Given problem> Write out the entries below exactly, from the line containing "Image resolution: width=2453" up to and including the line containing "tap(509, 38)", and leave the pictures out of your copy.

Data for this exercise>
* start *

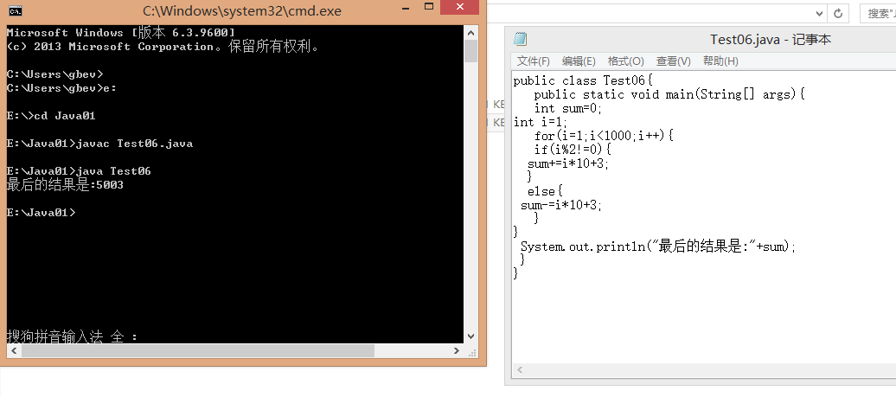Click the cmd vertical scrollbar down arrow
Screen dimensions: 896x397
[470, 337]
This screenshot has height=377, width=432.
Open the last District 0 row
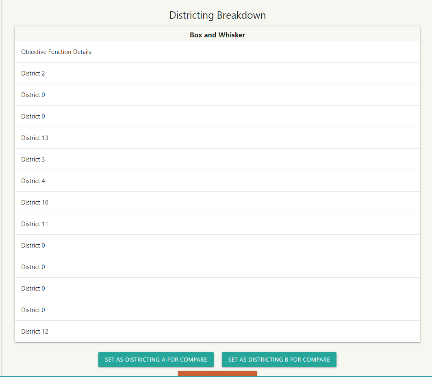(x=33, y=310)
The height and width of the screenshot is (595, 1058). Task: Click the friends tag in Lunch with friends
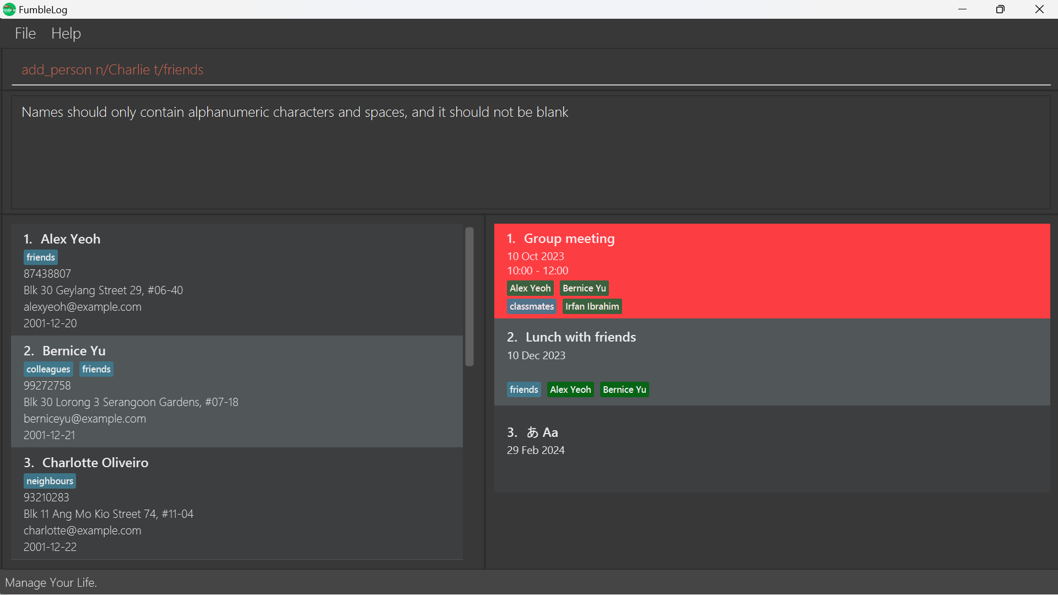(523, 390)
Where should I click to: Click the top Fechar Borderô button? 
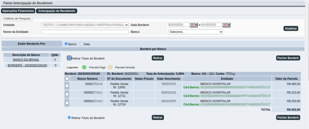click(288, 58)
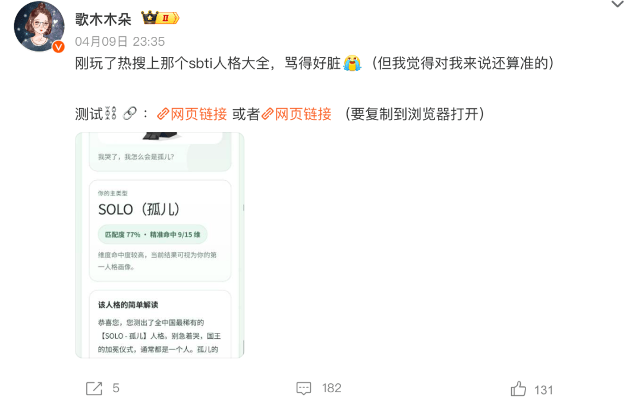
Task: Click 歌木木朵's profile avatar
Action: (39, 27)
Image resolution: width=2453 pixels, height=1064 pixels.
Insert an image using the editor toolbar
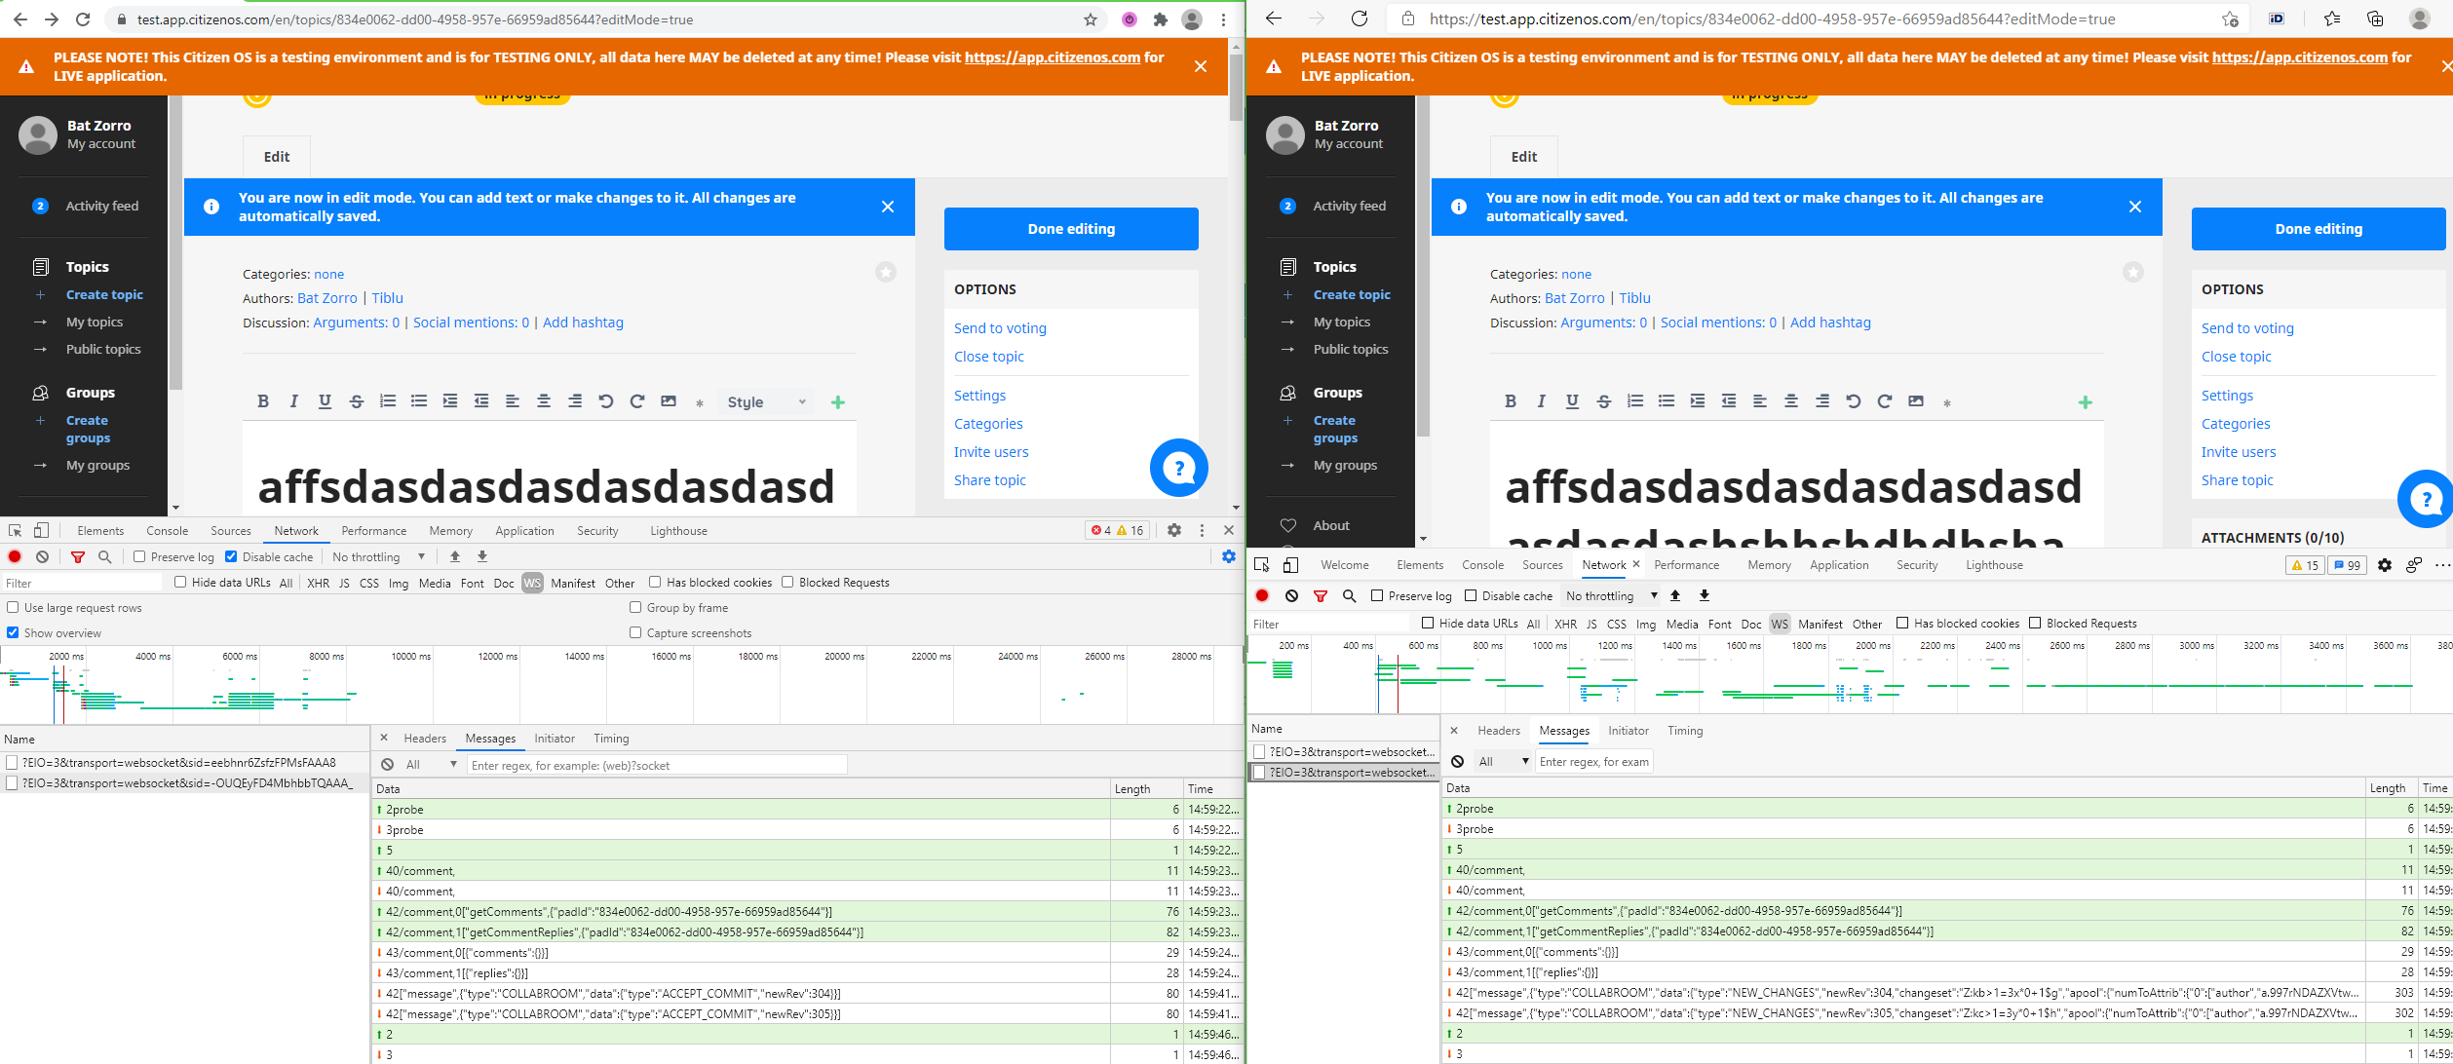(x=668, y=400)
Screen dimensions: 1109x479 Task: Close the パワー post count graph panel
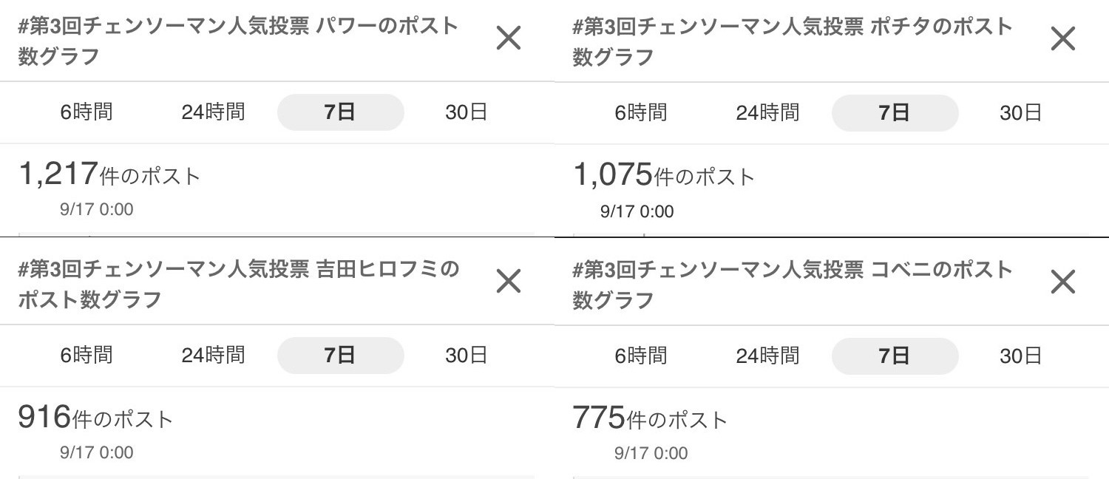tap(509, 38)
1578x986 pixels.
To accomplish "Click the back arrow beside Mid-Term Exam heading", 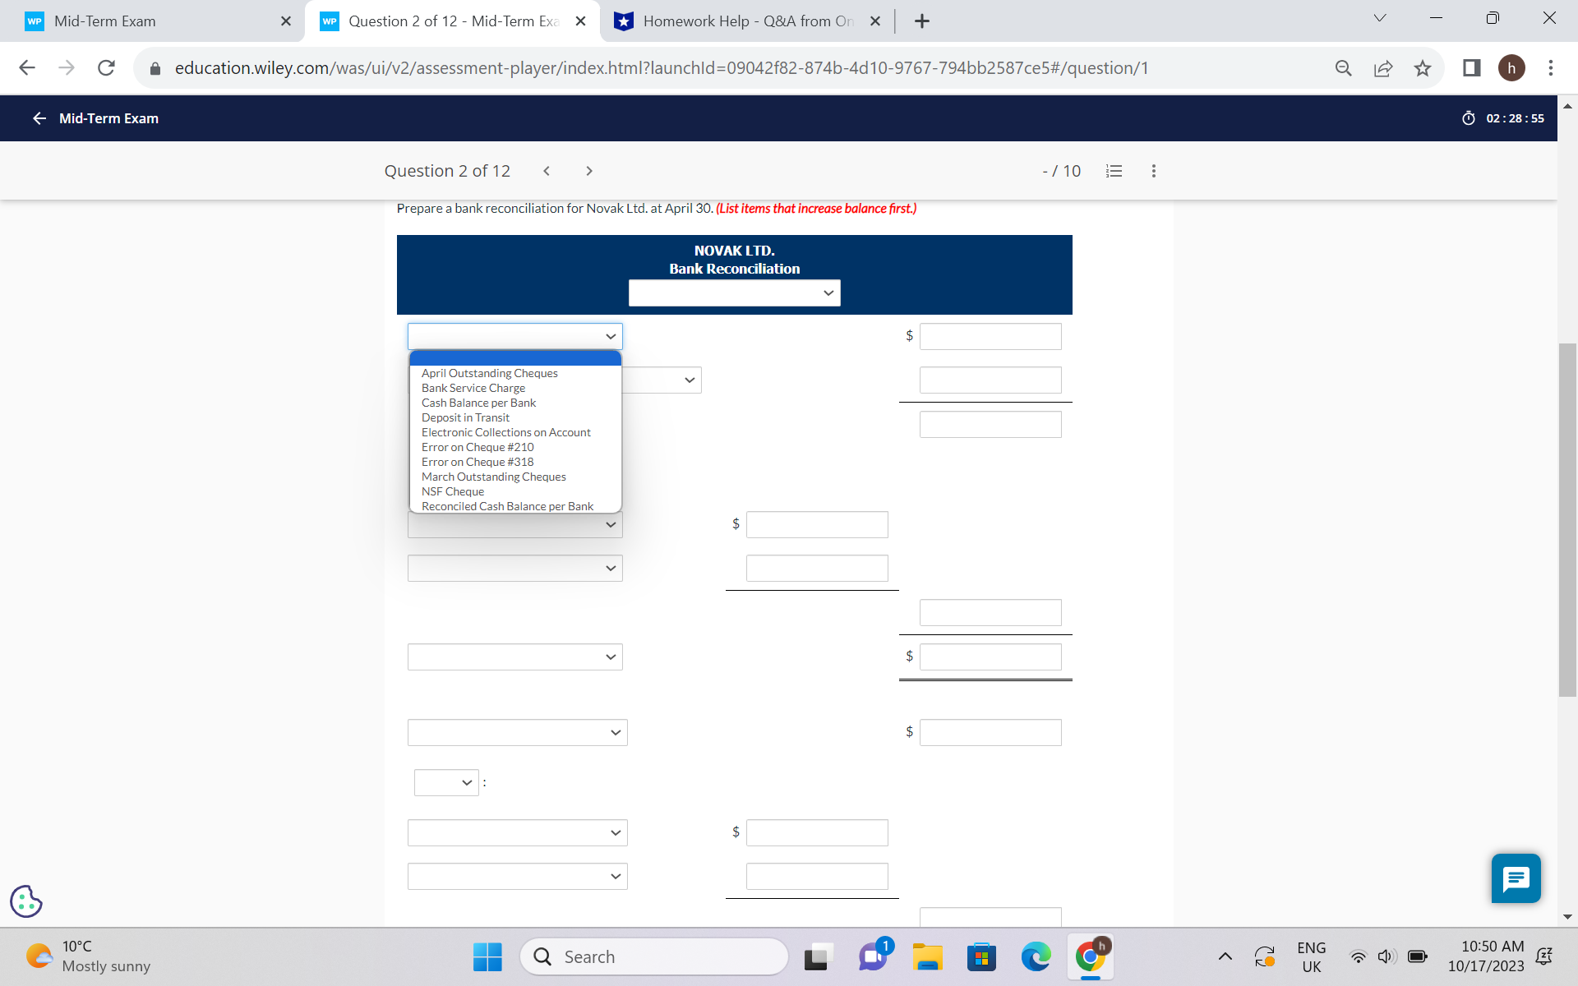I will [39, 118].
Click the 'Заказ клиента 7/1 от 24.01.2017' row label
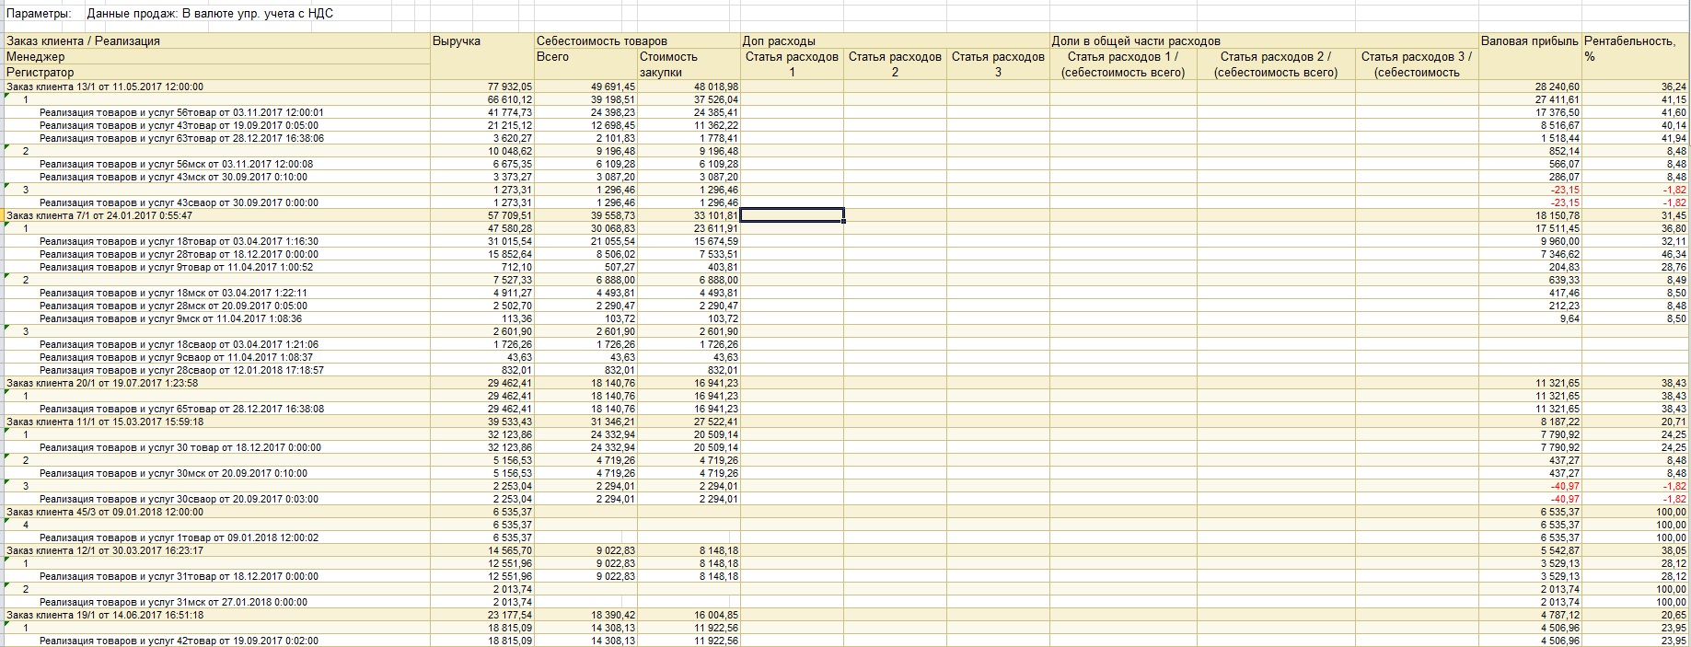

* end *

Response>
Image resolution: width=2453 pixels, height=1064 pixels.
Insert an image using the editor toolbar
(x=668, y=400)
Screen dimensions: 1109x479 Task: Close the パワー post count graph panel
tap(509, 38)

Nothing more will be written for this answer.